* KUTIPAN TEKS *
+++
Ketika kincir terapung, kecepatan arus Bengawan Sala 2/3 meter
perdetik, Kemudian hujan terus turun dan kali banjir. Kecepatan
arus jadi 2 meter perdetik. Kincir itu tidak mampu bertahan pada
kecepatan arus seperti itu. Hanya satu jam dinamonya menyala,
setelah itu padam karena rantainya los. Esok paginya dua buah
sudu patah, dua buah lagi retak. Untuk sementara TFFWI itu
diangkat ke darat untuk diperbaiki.
Tode mencatat, dalam kecepatan arus 2/3 meter perdetik, jumlah
putaran kincir 5 sampai 6 permenit. Sedang pada kecepatan 2 m
perdetik, 10 putaran per menit. Kincir diboyong pulang. Sudu
disempurnakan sehingga lebih ampuh. "Saya sebenarnya hanya
membuat sistemnya saja, untuk mengembangkannya terserah pada
mereka yang pandai," kata Tode.
Dengan penemuan Tode dan Tito, berarti sungai-sungai besar dapat
dimanfaatkan sebagai "pembangkit mula" (tidak hanya listrik)
tanpa membendungnya. Agar tidak mengganggu lalulintas kincir
bisa ditambatkan pada tali yang terentang di atas sungai, atau
pada jembatan. Profesor Johannes mengusulkan. untuk pengamanan,
di depan kincir terapung itu dibuatkan pagar pengaman.
+++
* BARIS YANG DIBERIKAN *

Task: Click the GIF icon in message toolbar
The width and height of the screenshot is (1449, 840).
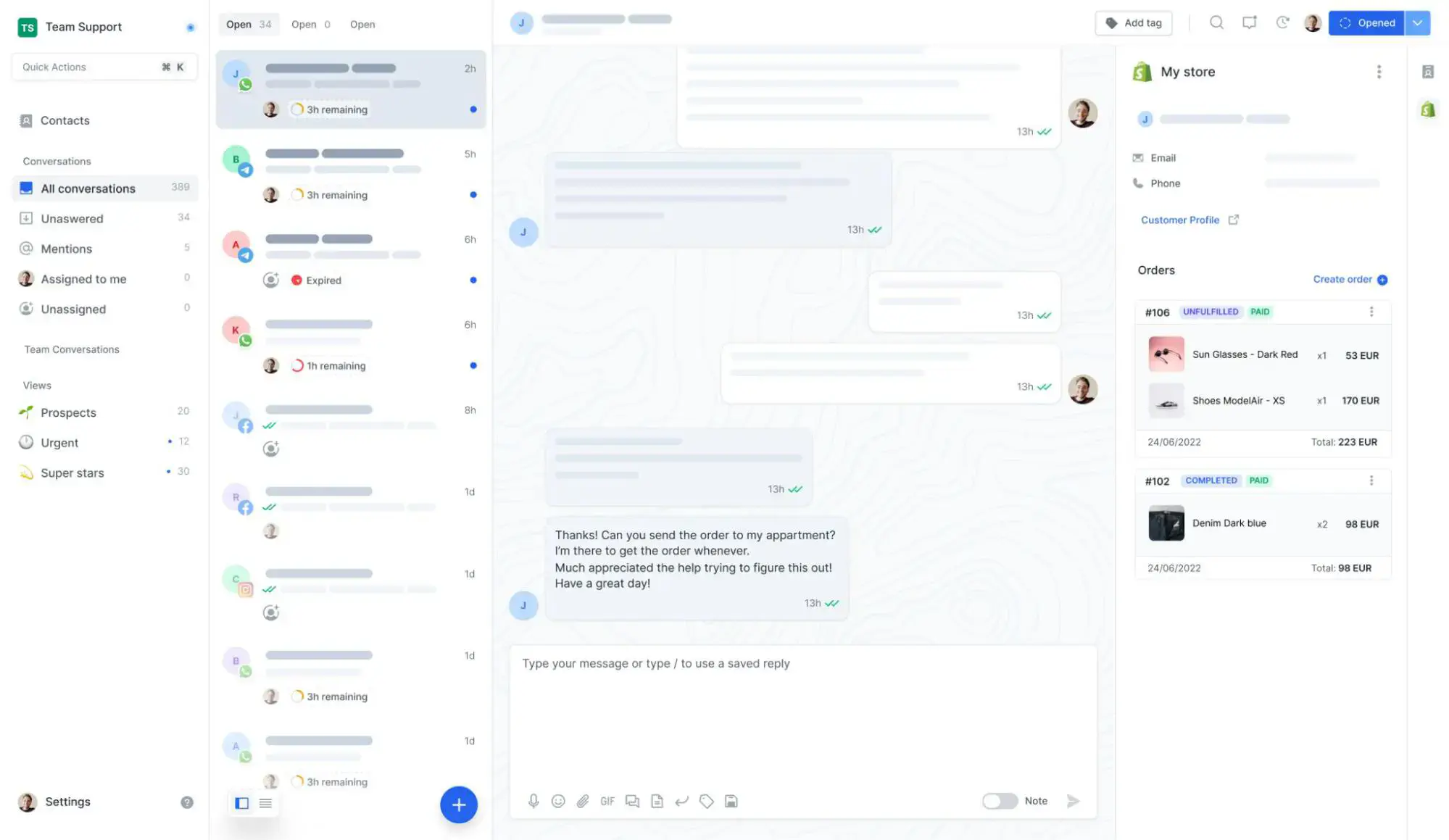Action: coord(607,801)
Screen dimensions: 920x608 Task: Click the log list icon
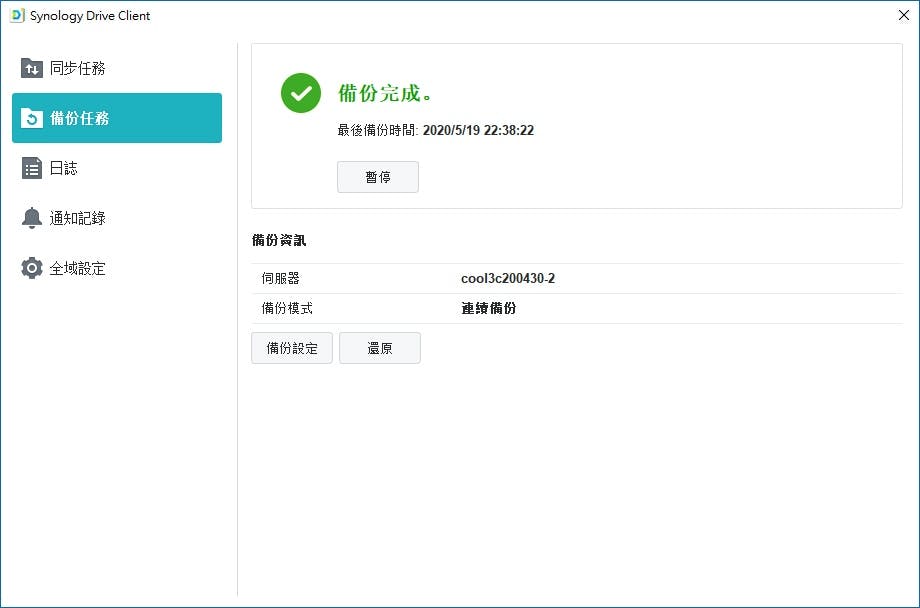(32, 168)
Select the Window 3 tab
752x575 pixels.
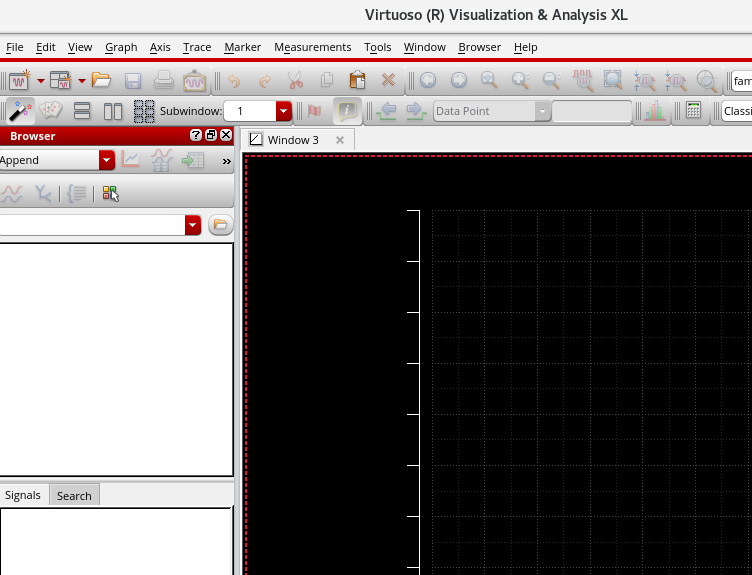point(292,140)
+++
* SOAL YANG DIBERIKAN *
Jawablah pertanyaan berikut berdasarkan teks tentang kincir terapung di atas.
(a) Berapa jumlah putaran kincir per menit pada kecepatan arus 2 meter per detik?
(b) Berapa lama dinamo menyala sebelum padam, dan apa penyebab padamnya?
(c) Apa yang diusulkan Profesor Johannes untuk pengamanan kincir terapung?

* JAWABAN *
(a) 10 putaran per menit.
(b) Hanya satu jam; dinamo padam karena rantainya los.
(c) Dibuatkan pagar pengaman di depan kincir terapung.